**Data provided**.
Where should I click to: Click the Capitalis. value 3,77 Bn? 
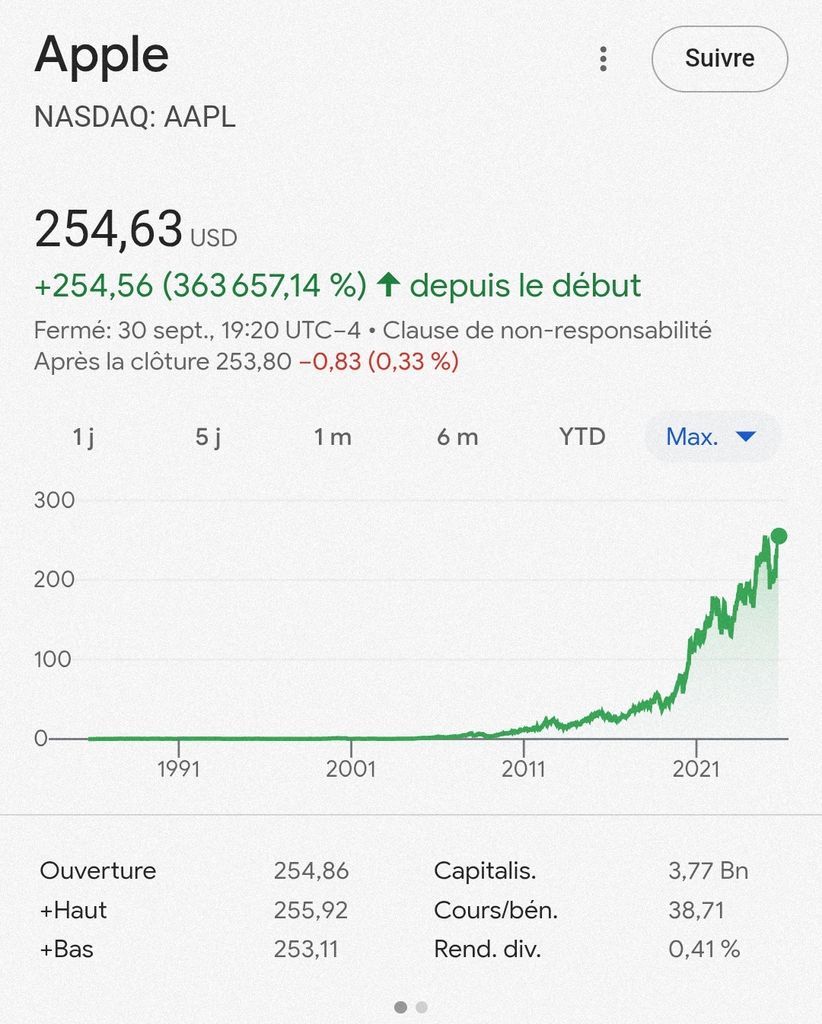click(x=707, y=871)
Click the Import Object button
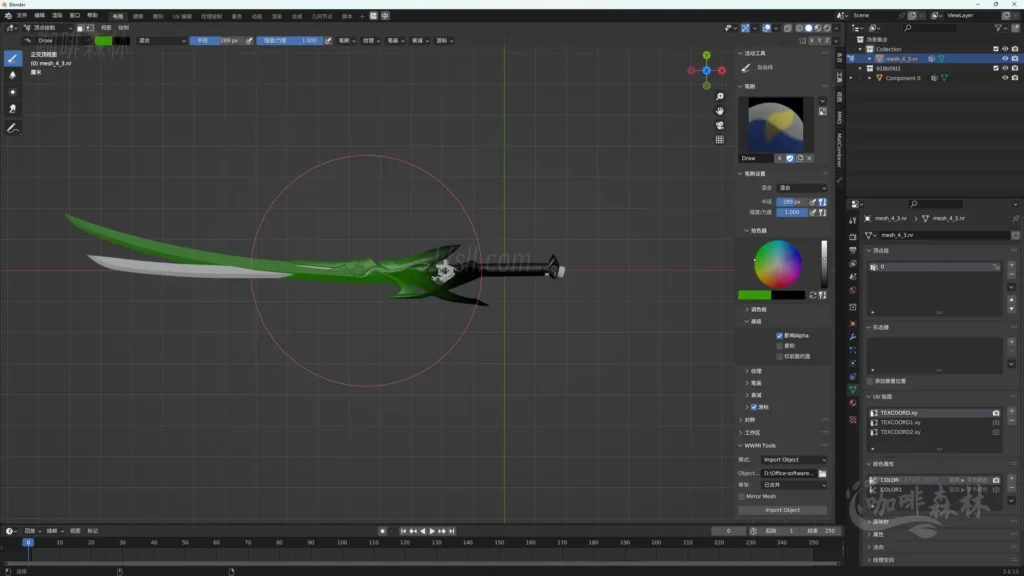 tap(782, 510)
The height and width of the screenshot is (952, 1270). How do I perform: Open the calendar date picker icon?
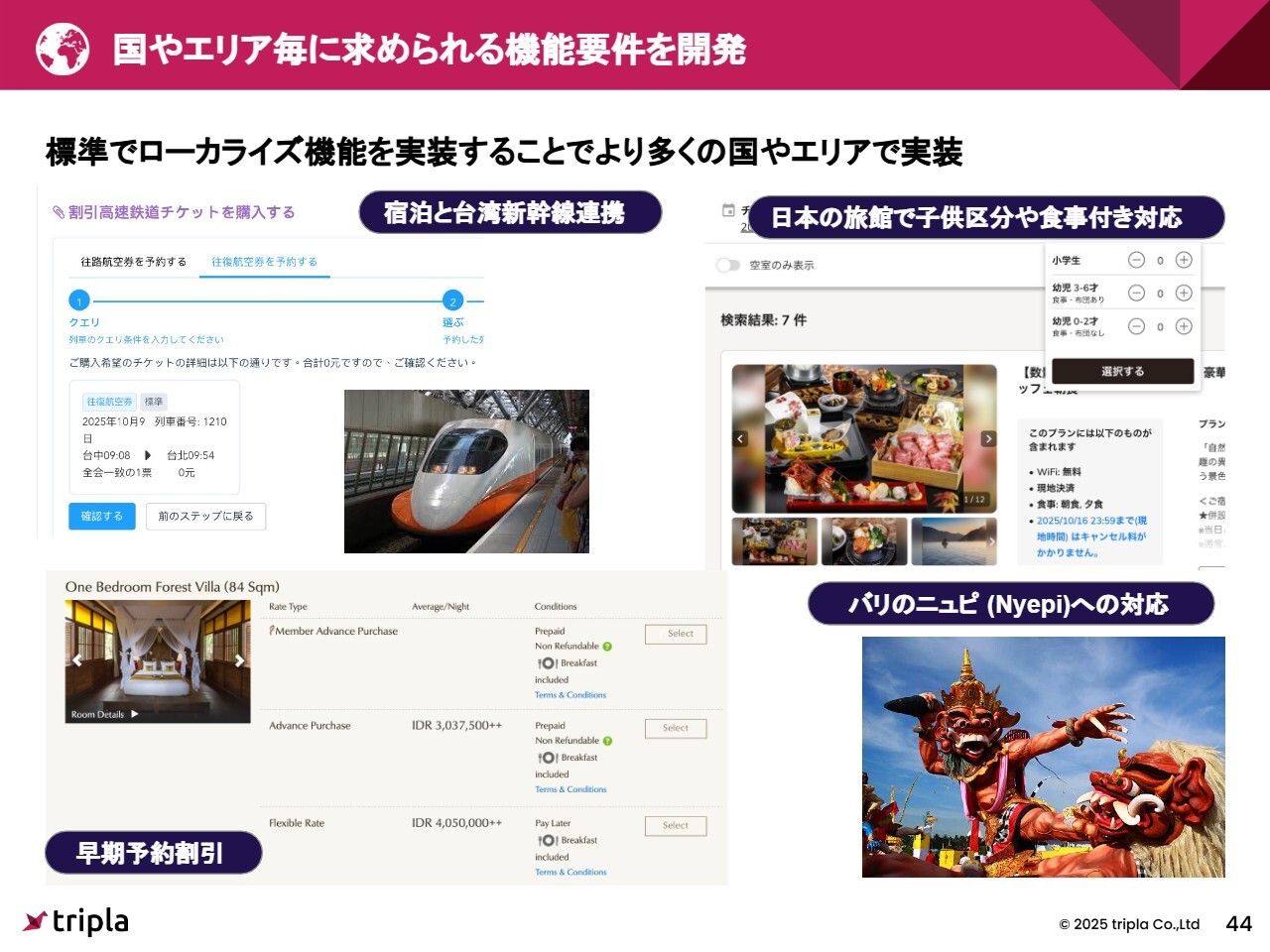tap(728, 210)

**What this task involves**.
Print all the records again exactly; do not include any picture.

**Finished exercise**.
Where should I click to: Click the Capitalis. value 3,77 Bn? 
click(x=707, y=871)
Click the Import Object button
 tap(782, 510)
The height and width of the screenshot is (952, 1270). How do I perform: Open the calendar date picker icon?
tap(728, 210)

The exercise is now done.